/---

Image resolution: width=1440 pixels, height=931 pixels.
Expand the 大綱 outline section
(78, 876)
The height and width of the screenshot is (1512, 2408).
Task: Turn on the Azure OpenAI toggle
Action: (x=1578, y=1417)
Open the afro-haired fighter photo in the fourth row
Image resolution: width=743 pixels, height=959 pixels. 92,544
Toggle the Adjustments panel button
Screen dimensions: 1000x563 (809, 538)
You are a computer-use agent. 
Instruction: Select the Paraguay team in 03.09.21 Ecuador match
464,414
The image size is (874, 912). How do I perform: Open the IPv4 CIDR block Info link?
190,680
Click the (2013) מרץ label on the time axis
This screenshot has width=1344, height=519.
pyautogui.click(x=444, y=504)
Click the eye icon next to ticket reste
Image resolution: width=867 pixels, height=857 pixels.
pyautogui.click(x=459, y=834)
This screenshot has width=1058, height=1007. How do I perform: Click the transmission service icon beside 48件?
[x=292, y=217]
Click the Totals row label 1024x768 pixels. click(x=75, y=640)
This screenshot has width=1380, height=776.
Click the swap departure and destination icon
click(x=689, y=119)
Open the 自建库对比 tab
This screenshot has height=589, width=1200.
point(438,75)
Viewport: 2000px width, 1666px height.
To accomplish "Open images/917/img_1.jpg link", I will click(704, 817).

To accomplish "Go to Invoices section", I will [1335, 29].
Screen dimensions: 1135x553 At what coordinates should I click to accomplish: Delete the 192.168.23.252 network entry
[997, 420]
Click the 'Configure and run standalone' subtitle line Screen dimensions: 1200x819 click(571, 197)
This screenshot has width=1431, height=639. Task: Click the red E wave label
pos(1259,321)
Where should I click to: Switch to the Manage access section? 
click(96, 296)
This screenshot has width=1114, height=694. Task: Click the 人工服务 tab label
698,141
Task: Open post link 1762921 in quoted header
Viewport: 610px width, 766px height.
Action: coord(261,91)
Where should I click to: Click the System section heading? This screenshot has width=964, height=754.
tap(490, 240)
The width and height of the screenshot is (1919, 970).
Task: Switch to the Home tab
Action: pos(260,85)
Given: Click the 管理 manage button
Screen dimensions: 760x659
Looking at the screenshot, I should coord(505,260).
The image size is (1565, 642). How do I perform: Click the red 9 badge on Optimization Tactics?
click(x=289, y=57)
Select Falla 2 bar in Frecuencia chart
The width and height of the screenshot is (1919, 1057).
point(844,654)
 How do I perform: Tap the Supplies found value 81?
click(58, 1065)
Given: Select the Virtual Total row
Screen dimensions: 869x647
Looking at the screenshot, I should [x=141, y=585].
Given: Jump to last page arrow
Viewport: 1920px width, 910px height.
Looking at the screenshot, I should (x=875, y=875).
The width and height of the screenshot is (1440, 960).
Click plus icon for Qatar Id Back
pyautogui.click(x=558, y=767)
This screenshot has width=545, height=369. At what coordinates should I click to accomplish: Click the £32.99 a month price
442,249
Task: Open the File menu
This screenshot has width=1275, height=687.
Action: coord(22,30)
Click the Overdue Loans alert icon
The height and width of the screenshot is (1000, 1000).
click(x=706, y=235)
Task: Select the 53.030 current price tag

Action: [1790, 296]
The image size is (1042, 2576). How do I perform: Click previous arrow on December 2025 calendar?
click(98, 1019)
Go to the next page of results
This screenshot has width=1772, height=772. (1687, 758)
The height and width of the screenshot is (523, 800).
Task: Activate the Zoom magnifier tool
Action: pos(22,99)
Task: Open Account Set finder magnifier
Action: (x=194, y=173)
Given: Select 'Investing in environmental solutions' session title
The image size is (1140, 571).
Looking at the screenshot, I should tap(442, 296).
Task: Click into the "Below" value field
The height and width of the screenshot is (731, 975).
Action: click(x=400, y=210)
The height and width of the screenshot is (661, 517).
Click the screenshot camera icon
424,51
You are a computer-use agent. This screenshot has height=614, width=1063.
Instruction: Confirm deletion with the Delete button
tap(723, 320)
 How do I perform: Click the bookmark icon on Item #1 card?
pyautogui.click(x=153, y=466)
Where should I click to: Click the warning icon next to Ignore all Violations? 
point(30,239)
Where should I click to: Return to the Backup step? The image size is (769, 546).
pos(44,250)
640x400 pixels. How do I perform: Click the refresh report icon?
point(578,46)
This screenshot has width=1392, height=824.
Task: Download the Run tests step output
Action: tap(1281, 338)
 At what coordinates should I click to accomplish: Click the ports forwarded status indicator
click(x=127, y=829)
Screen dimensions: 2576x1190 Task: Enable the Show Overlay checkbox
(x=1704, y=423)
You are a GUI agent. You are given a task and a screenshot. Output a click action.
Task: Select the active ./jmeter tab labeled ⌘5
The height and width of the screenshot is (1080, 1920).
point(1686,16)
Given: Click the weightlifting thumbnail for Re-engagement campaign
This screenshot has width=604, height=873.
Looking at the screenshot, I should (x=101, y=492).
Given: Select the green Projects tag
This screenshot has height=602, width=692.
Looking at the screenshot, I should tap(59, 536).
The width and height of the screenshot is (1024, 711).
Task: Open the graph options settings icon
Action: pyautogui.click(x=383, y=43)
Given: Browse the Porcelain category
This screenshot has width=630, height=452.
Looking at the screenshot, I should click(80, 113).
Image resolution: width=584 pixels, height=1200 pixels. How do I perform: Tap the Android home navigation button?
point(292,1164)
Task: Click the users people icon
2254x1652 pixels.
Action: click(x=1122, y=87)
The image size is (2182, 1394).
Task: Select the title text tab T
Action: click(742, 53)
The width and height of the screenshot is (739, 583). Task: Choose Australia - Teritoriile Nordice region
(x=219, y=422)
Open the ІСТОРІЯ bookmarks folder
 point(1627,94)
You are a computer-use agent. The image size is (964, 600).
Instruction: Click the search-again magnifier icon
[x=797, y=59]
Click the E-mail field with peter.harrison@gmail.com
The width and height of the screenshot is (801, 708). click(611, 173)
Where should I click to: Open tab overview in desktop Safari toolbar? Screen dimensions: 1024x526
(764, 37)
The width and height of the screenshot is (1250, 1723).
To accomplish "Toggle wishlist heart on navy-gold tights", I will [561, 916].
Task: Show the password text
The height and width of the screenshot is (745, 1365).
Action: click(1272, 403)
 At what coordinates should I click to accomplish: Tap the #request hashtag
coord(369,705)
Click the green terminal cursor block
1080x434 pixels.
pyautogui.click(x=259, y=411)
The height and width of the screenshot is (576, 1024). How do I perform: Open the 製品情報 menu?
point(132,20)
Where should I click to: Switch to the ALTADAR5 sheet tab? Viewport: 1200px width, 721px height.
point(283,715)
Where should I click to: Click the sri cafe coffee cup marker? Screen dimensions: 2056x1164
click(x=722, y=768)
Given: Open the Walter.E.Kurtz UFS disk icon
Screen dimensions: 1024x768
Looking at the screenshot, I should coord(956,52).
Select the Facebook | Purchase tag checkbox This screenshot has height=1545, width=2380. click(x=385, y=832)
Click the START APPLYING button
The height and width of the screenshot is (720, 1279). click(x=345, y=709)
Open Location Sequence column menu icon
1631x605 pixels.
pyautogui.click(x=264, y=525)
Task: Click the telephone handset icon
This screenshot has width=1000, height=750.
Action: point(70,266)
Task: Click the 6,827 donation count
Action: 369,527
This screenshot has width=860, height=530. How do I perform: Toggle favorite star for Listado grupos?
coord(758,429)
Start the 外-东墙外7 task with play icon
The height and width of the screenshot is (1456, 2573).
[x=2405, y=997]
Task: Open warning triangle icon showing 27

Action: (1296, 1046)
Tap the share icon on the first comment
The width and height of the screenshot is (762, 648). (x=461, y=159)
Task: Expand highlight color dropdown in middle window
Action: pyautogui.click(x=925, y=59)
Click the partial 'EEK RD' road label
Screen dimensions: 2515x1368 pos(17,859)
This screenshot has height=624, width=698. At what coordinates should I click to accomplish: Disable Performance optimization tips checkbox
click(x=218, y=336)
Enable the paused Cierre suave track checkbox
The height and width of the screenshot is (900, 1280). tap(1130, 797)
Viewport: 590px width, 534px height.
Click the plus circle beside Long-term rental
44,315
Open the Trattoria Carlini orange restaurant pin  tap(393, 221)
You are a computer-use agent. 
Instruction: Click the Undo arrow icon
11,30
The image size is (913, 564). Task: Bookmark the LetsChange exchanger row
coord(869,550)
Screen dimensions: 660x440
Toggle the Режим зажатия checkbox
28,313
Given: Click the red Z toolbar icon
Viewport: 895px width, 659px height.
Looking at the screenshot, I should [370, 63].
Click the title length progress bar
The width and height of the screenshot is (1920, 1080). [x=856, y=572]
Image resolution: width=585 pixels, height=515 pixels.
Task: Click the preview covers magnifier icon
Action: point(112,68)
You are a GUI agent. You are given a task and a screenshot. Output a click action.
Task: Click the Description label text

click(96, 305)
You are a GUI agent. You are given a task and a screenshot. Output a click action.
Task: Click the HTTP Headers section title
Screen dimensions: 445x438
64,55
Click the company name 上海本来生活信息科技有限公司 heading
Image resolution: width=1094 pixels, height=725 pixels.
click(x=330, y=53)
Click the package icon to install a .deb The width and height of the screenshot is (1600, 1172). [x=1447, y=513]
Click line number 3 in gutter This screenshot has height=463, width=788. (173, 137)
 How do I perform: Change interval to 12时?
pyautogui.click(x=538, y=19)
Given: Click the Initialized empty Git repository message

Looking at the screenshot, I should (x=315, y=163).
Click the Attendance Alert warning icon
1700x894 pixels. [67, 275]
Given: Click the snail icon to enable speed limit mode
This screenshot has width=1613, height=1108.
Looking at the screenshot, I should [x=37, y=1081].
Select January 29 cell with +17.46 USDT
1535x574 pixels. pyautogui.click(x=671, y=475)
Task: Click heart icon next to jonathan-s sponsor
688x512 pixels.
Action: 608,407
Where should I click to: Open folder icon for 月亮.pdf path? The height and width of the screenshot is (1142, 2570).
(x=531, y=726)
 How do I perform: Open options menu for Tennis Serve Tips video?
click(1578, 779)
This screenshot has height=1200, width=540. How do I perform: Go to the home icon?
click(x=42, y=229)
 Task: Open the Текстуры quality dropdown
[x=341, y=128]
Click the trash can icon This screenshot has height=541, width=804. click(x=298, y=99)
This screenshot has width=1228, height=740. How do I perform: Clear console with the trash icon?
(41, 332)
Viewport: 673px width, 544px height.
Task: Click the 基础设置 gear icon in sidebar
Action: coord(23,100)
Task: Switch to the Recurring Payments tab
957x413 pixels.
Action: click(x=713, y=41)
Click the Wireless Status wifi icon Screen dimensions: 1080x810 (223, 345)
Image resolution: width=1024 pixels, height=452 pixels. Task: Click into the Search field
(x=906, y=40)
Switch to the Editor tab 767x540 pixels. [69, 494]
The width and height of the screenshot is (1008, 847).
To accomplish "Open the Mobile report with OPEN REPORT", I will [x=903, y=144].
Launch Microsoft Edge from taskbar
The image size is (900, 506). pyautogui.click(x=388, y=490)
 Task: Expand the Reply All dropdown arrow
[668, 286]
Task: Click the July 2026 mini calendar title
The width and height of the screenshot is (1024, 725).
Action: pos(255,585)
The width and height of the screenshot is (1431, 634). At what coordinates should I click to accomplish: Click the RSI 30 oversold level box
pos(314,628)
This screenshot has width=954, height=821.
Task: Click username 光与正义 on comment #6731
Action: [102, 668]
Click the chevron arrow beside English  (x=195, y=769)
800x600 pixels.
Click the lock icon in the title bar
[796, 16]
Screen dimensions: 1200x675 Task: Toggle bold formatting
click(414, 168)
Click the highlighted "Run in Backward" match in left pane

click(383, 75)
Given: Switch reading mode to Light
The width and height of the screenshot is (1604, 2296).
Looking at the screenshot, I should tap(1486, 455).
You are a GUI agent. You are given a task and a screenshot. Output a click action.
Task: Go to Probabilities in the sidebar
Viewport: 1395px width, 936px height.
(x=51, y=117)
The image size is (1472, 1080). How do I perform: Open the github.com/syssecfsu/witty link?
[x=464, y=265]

\---

WHAT TO DO — Rewrite the records from the line that has "Click the (2013) מרץ label on the time axis" through the line that has "pyautogui.click(x=459, y=834)", keeping every line, requests included. Shift each coordinate in the answers up by 142.

FULL OUTPUT —
Click the (2013) מרץ label on the time axis
This screenshot has width=1344, height=519.
pyautogui.click(x=586, y=646)
Click the eye icon next to ticket reste
Image resolution: width=867 pixels, height=857 pixels.
pyautogui.click(x=601, y=976)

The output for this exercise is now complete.